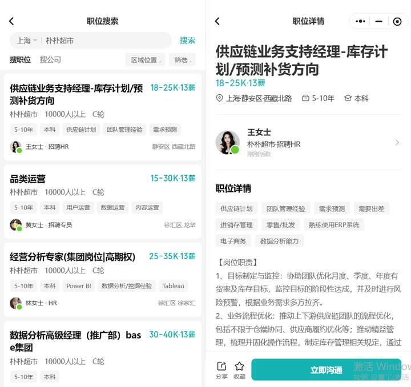Expand the 区域位置 filter
Screen dimensions: 411x387
[146, 60]
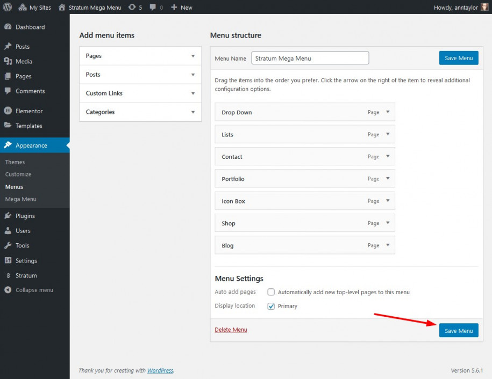Click the comments bubble icon in admin bar
The image size is (492, 379).
click(x=153, y=7)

· · · · ·

Update all the entries above, replacing "filter" with "dropdown" and keeping everything else the same. Leave the pictures out of your answer.

Expand the 区域位置 dropdown
Screen dimensions: 411x387
[146, 60]
Click the comments bubble icon in admin bar
The image size is (492, 379).
click(x=153, y=7)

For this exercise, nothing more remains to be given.